== EXTRAIT DU TEXTE ==
Le président américain Donald Trump a présenté son projet d'évacuer la population civile de Gaza, de prendre le contrôle du territoire et de le reconstruire, mais il l'a fait sur un ton laissant entendre que son action serait de nature humanitaire. En réalité, ce qui est envisagé, c'est une invasion, un massacre et un nettoyage ethnique.
Pour clarifier les choses, la probabilité qu'une telle agression se produise est faible, notamment parce qu'elle implique une planification considérable à mettre en œuvre, et rien ne prouve que de tels préparatifs soient en cours. Cependant, rien que la menace d'une telle monstruosité s'est avérée suffisante pour mobiliser instantanément les dirigeants des nations arabes et musulmanes de manière inédite depuis des décennies.
Soudain, ils se sont réveillés, au lieu de se comporter comme si le peuple de la bande de Gaza n'était pas victime de tueries de masse, sur la terre des prophètes, sur la terre de la mosquée Al-Aqsa et du Saint-Sépulcre. Pas même l'invasion du Liban, le meurtre de quelque 3 000 personnes, ni l'occupation de plus de terres syriennes, ni les menaces d'annexion en Cisjordanie, n'ont mobilisé ces dirigeants. Les appels à l'aide des enfants de Gaza, les larmes des mères de Gaza, l'honneur bafoué des victimes de torture et de viol, rien n'a été entendu.
===
== DONNÉES FOURNIES ==
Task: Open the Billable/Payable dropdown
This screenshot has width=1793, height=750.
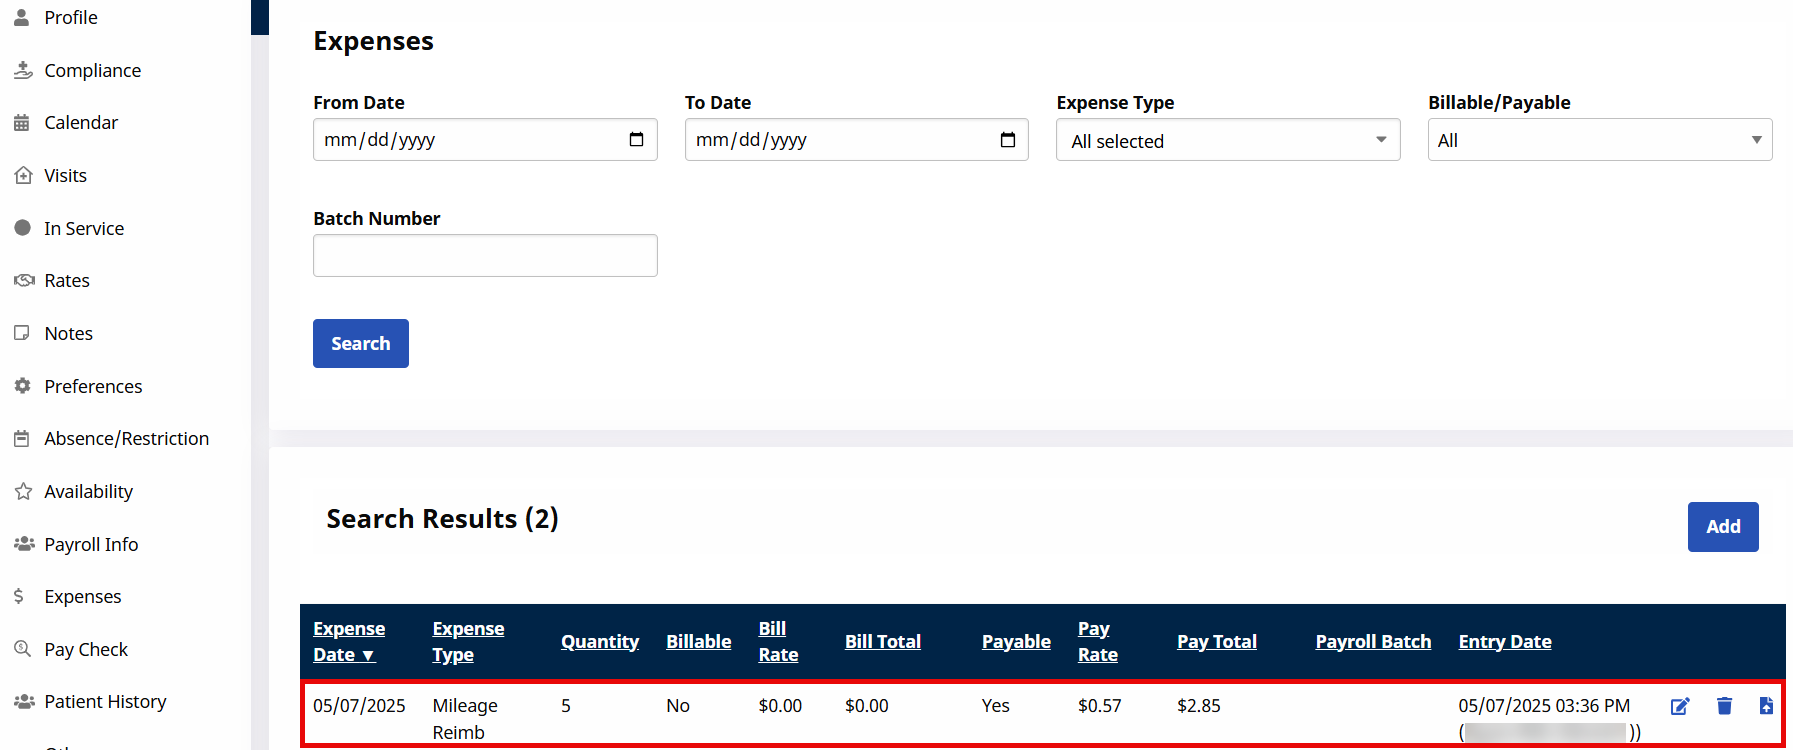Action: click(1599, 141)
===
## CONSIGNE ÉCRITE A:
Recopiez l'extrait sur Gaza en commençant à "Soudain, ils se" et en terminant à "n'a été entendu.", puis remplacez "dirigeants" par "responsables".
## CONSIGNE ÉCRITE B:
Poursuivez l'extrait sur le projet américain pour Gaza à partir de l'endroit où il s'arrête.

## RÉPONSE À L'EXERCICE A:
Soudain, ils se sont réveillés, au lieu de se comporter comme si le peuple de la bande de Gaza n'était pas victime de tueries de masse, sur la terre des prophètes, sur la terre de la mosquée Al-Aqsa et du Saint-Sépulcre. Pas même l'invasion du Liban, le meurtre de quelque 3 000 personnes, ni l'occupation de plus de terres syriennes, ni les menaces d'annexion en Cisjordanie, n'ont mobilisé ces responsables. Les appels à l'aide des enfants de Gaza, les larmes des mères de Gaza, l'honneur bafoué des victimes de torture et de viol, rien n'a été entendu.

## RÉPONSE À L'EXERCICE B:
Et soudain, pour la première fois, on perçoit un début de réaction. Pourquoi ? Parce que leur tête à tous est sur le billot. On a eu un aperçu de ce que l'avenir proposé par Donald Trump pourrait entraîner, et des personnalités telles que le roi jordanien Abdallah II ont réalisé qu'elles ne sont qu'un Arabe de plus aux yeux de l'alliance israélo-américaine, ni plus ni moins. Seule leur capitulation les préserve. Tel était le véritable message de Trump : un rappel plus qu'une menace.
L'invasion américaine de Gaza, sans entrer dans les détails, s'avérerait désastreuse à bien des égards, à tel point qu'elle semble irréaliste à première vue. Notamment en raison des coûts énormes qu'impliquerait une occupation américaine, qui pourrait se chiffrer en centaines de milliards de dollars pour les contribuables américains, tandis que les pertes en vies humaines parmi les soldats américains seraient élevées et exerceraient une pression énorme sur Trump au niveau national. Une sorte de nouveau Vietnam pour l'Amérique, où les cercueils étoilés susciteraient l'indignation à travers le pays.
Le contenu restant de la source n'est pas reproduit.